-- Task prompt --
Set down the records that follow exactly, every line of them.

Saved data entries
----

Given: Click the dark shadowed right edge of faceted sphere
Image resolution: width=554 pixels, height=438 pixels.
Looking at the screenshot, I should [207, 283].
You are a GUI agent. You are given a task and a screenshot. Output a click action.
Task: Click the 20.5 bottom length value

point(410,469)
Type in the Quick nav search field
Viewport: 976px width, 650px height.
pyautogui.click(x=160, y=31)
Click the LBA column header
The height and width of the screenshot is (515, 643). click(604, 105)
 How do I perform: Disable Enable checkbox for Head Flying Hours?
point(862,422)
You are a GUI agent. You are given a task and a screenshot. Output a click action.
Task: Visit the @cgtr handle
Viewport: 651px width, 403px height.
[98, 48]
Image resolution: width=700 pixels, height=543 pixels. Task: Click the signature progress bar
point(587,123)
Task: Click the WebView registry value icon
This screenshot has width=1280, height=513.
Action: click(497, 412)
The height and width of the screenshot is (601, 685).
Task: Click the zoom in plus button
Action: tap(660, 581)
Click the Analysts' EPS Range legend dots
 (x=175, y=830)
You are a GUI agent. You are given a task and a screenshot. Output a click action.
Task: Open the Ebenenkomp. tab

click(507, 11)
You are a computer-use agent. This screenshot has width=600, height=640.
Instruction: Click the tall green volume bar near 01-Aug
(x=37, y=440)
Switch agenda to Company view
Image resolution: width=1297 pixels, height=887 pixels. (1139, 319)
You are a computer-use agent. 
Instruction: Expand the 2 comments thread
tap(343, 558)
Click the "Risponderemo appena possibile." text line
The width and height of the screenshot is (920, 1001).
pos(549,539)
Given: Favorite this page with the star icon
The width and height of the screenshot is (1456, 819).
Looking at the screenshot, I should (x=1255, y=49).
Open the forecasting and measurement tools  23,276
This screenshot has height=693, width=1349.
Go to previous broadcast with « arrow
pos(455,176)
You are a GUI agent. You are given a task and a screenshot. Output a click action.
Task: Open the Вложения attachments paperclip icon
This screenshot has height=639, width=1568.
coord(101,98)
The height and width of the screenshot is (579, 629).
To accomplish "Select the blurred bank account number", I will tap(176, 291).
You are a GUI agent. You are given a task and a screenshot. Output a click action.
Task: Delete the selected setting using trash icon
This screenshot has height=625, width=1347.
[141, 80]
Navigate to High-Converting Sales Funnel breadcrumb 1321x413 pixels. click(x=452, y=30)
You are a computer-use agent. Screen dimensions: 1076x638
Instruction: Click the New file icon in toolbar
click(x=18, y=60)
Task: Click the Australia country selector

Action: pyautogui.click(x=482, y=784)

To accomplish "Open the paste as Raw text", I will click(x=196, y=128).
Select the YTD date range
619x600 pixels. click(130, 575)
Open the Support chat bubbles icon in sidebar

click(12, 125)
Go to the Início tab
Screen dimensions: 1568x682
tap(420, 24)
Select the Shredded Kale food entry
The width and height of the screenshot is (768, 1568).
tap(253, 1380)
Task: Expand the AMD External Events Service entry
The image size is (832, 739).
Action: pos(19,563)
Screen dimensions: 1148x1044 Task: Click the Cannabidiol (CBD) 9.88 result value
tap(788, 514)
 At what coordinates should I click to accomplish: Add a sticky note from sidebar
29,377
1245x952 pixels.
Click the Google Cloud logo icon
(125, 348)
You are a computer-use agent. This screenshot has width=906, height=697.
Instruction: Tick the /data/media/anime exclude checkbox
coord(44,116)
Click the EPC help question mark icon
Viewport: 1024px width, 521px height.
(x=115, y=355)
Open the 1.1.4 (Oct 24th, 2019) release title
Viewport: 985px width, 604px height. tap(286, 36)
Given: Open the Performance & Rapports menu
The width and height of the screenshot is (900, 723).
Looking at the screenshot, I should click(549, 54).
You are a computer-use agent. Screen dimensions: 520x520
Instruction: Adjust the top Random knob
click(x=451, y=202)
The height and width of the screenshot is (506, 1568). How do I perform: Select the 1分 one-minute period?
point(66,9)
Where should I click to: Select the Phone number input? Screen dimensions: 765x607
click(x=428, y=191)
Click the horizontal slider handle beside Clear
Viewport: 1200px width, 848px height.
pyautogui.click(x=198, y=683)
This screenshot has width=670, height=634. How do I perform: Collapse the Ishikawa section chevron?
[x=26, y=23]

----

-- Result for this task --
Given: Click the dark shadowed right edge of faceted sphere
Image resolution: width=554 pixels, height=438 pixels.
Looking at the screenshot, I should [207, 283].
You are a GUI agent. You are given a task and a screenshot. Output a click action.
Task: Click the 20.5 bottom length value

point(410,469)
Type in the Quick nav search field
Viewport: 976px width, 650px height.
pyautogui.click(x=160, y=31)
Click the LBA column header
The height and width of the screenshot is (515, 643). click(604, 105)
 How do I perform: Disable Enable checkbox for Head Flying Hours?
point(862,422)
You are a GUI agent. You are given a task and a screenshot. Output a click action.
Task: Visit the @cgtr handle
Viewport: 651px width, 403px height.
[98, 48]
Image resolution: width=700 pixels, height=543 pixels. Task: Click the signature progress bar
point(587,123)
Task: Click the WebView registry value icon
This screenshot has width=1280, height=513.
Action: click(497, 412)
The height and width of the screenshot is (601, 685).
Task: Click the zoom in plus button
Action: tap(660, 581)
Click the Analysts' EPS Range legend dots
 (x=175, y=830)
You are a GUI agent. You are given a task and a screenshot. Output a click action.
Task: Open the Ebenenkomp. tab

click(507, 11)
You are a computer-use agent. This screenshot has width=600, height=640.
Instruction: Click the tall green volume bar near 01-Aug
(x=37, y=440)
Switch agenda to Company view
Image resolution: width=1297 pixels, height=887 pixels. (1139, 319)
You are a computer-use agent. 
Instruction: Expand the 2 comments thread
tap(343, 558)
Click the "Risponderemo appena possibile." text line
The width and height of the screenshot is (920, 1001).
pos(549,539)
Given: Favorite this page with the star icon
The width and height of the screenshot is (1456, 819).
Looking at the screenshot, I should (x=1255, y=49).
Open the forecasting and measurement tools  23,276
This screenshot has height=693, width=1349.
Go to previous broadcast with « arrow
pos(455,176)
You are a GUI agent. You are given a task and a screenshot. Output a click action.
Task: Open the Вложения attachments paperclip icon
This screenshot has height=639, width=1568.
coord(101,98)
The height and width of the screenshot is (579, 629).
To accomplish "Select the blurred bank account number", I will tap(176, 291).
You are a GUI agent. You are given a task and a screenshot. Output a click action.
Task: Delete the selected setting using trash icon
This screenshot has height=625, width=1347.
[141, 80]
Navigate to High-Converting Sales Funnel breadcrumb 1321x413 pixels. click(x=452, y=30)
You are a computer-use agent. Screen dimensions: 1076x638
Instruction: Click the New file icon in toolbar
click(x=18, y=60)
Task: Click the Australia country selector

Action: pyautogui.click(x=482, y=784)

To accomplish "Open the paste as Raw text", I will click(x=196, y=128).
Select the YTD date range
619x600 pixels. click(130, 575)
Open the Support chat bubbles icon in sidebar

click(12, 125)
Go to the Início tab
Screen dimensions: 1568x682
tap(420, 24)
Select the Shredded Kale food entry
The width and height of the screenshot is (768, 1568).
tap(253, 1380)
Task: Expand the AMD External Events Service entry
The image size is (832, 739).
Action: pos(19,563)
Screen dimensions: 1148x1044 Task: Click the Cannabidiol (CBD) 9.88 result value
tap(788, 514)
 At what coordinates should I click to accomplish: Add a sticky note from sidebar
29,377
1245x952 pixels.
Click the Google Cloud logo icon
(125, 348)
You are a computer-use agent. This screenshot has width=906, height=697.
Instruction: Tick the /data/media/anime exclude checkbox
coord(44,116)
Click the EPC help question mark icon
Viewport: 1024px width, 521px height.
(x=115, y=355)
Open the 1.1.4 (Oct 24th, 2019) release title
Viewport: 985px width, 604px height. tap(286, 36)
Given: Open the Performance & Rapports menu
The width and height of the screenshot is (900, 723).
Looking at the screenshot, I should click(549, 54).
You are a computer-use agent. Screen dimensions: 520x520
Instruction: Adjust the top Random knob
click(x=451, y=202)
The height and width of the screenshot is (506, 1568). How do I perform: Select the 1分 one-minute period?
point(66,9)
Where should I click to: Select the Phone number input? Screen dimensions: 765x607
click(x=428, y=191)
Click the horizontal slider handle beside Clear
Viewport: 1200px width, 848px height.
pyautogui.click(x=198, y=683)
This screenshot has width=670, height=634. How do I perform: Collapse the Ishikawa section chevron?
[x=26, y=23]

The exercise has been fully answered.